Provided passage:
# # # #

United States Court of Appeals, Fifth Circuit

March 26, 2019

ANA CHRISTINE SHELTON, in her capacity as both the Natural Tutrix of the minor children S.A. and T.A. and the Independent Administratrix of the Succession of Nelson Arce, deceased, Plaintiff - Appellant
v.
LOUISIANA STATE; LOUISIANA DEPARTMENT OF PUBLIC SAFETY AND CORRECTIONS; JOSEPH LOPINTO, in his official capacity as the Sheriff of Jefferson Parish, Defendants - Appellees

          Appeal from the United States District Court for the Eastern District of Louisiana

          Before HIGGINBOTHAM, SMITH, and HIGGINSON, Circuit Judges.

          STEPHEN A. HIGGINSON, CIRCUIT JUDGE:

         Ana Christine Shelton appeals the denial of attorneys' fees in her suit under the Americans with Disabilities Act. The district court held that Shelton is not entitled to fees because she recovered only nominal damages. We vacate the fee order and remand for the district court to reconsider whether special circumstances justify the denial of attorneys' fees in this case.

         I.

         This suit was originally brought by Nelson Arce, a deaf man on probation in Louisiana. According to the complaint, Arce had limited proficiency in written English and communicated primarily in American Sign Language (ASL). Arce's probation officer allegedly refused to provide a qualified ASL interpreter during their meetings and failed to explain the terms of probation in ASL. Arce alleged that he unintentionally violated his probation because he did not understand his probation conditions. As a result of this probation violation, Arce was sentenced to 90 days imprisonment in the Jefferson Parish Correctional Center (JPCC). The JPCC allegedly failed to accommodate Arce's disability in multiple respects, including failing to interpret into ASL the Inmate Handbook detailing the jail's rules and regulations. After Arce was released, his probation officer again refused to provide a certified ASL interpreter during probation meetings.

# # # #

Task to complete: Quote the court opinion word for word, beginning at the words that have "ANA CHRISTINE SHELTON, in" and stopping after "HIGGINSON, Circuit Judges.".

Information provided:

# # # #

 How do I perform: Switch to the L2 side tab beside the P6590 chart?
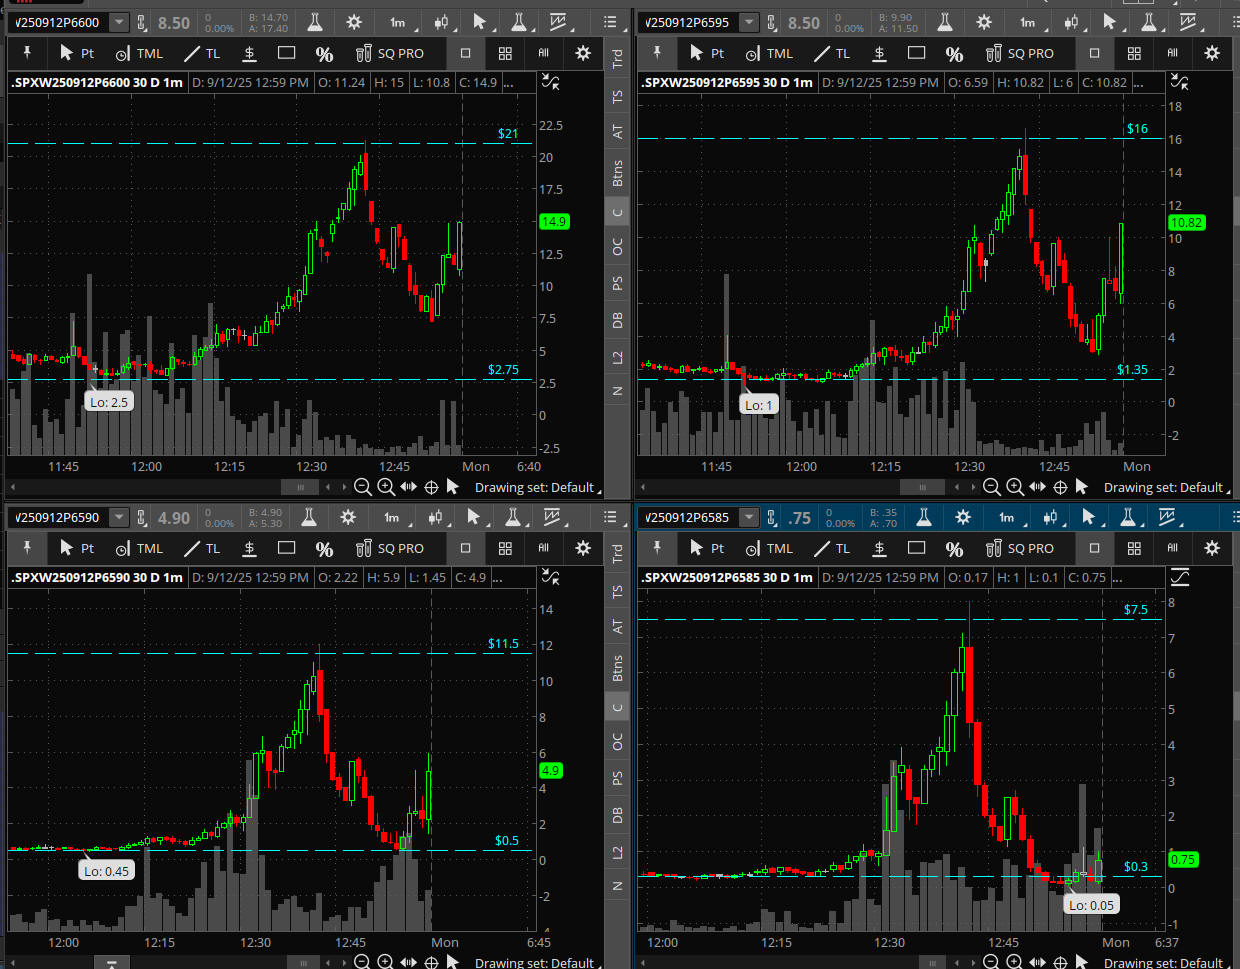coord(617,852)
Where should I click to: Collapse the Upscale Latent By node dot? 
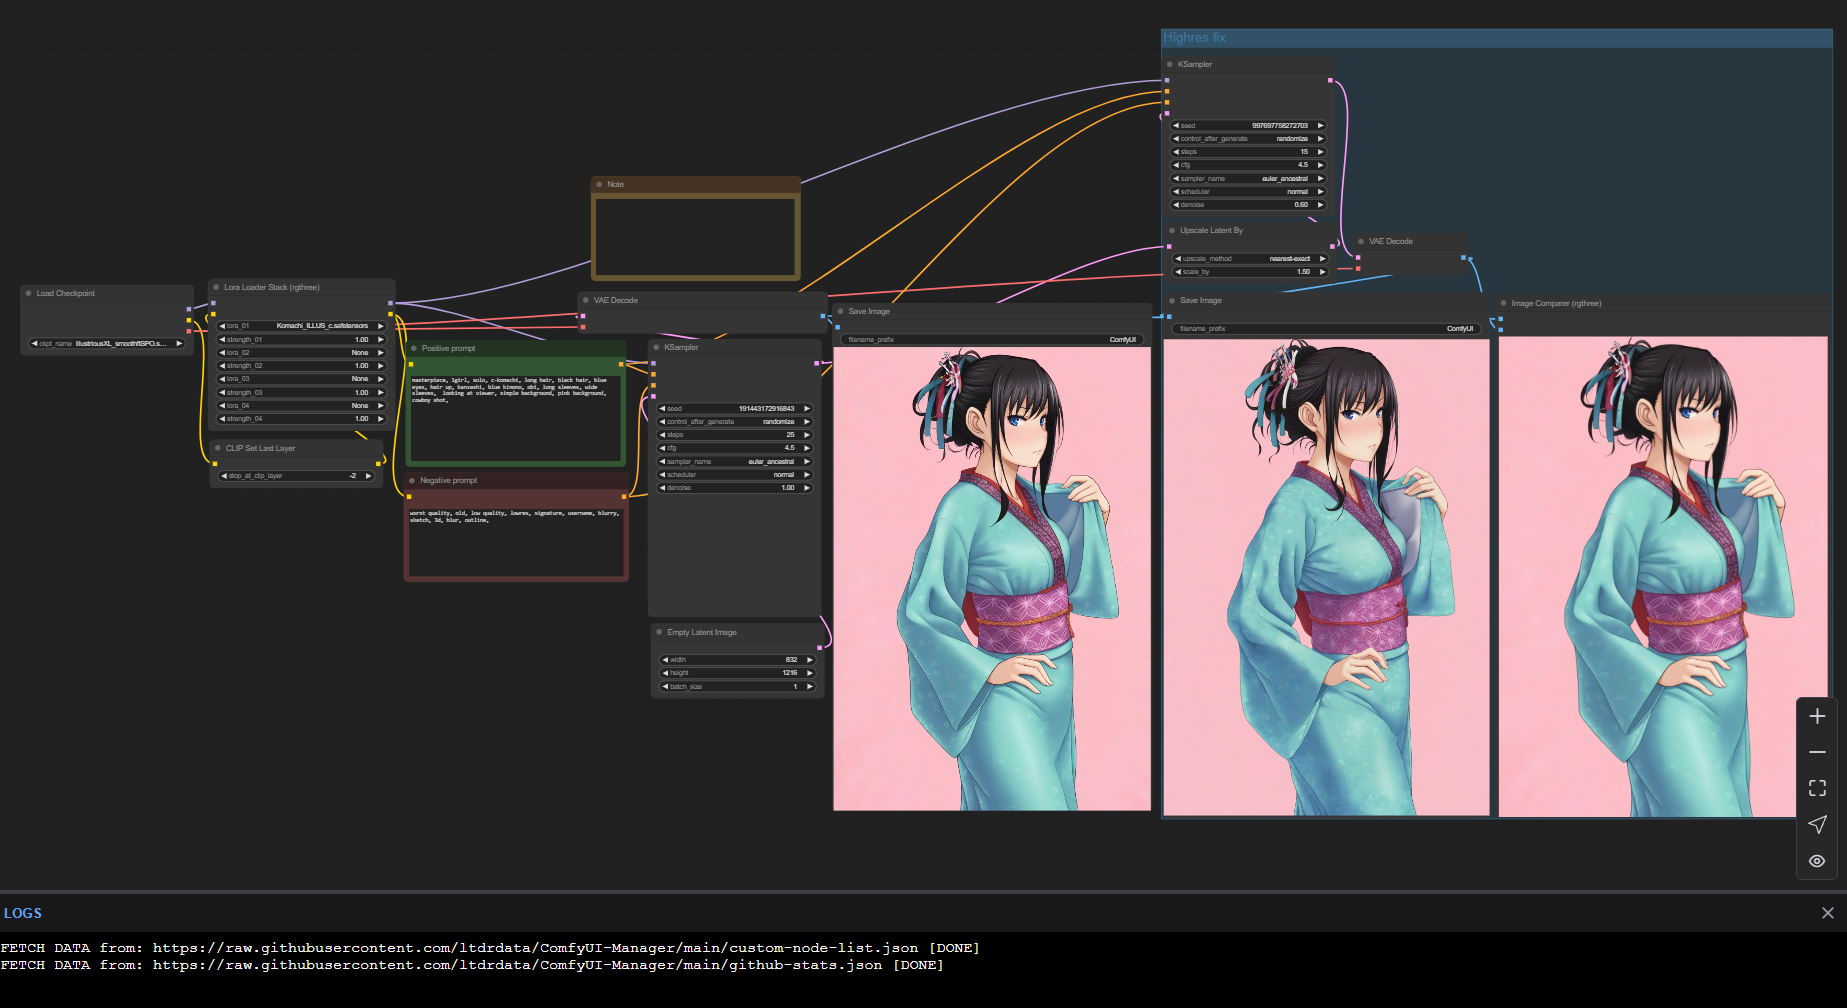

# # # #

Result of this task:
ANA CHRISTINE SHELTON, in her capacity as both the Natural Tutrix of the minor children S.A. and T.A. and the Independent Administratrix of the Succession of Nelson Arce, deceased, Plaintiff - Appellant
v.
LOUISIANA STATE; LOUISIANA DEPARTMENT OF PUBLIC SAFETY AND CORRECTIONS; JOSEPH LOPINTO, in his official capacity as the Sheriff of Jefferson Parish, Defendants - Appellees

          Appeal from the United States District Court for the Eastern District of Louisiana

          Before HIGGINBOTHAM, SMITH, and HIGGINSON, Circuit Judges.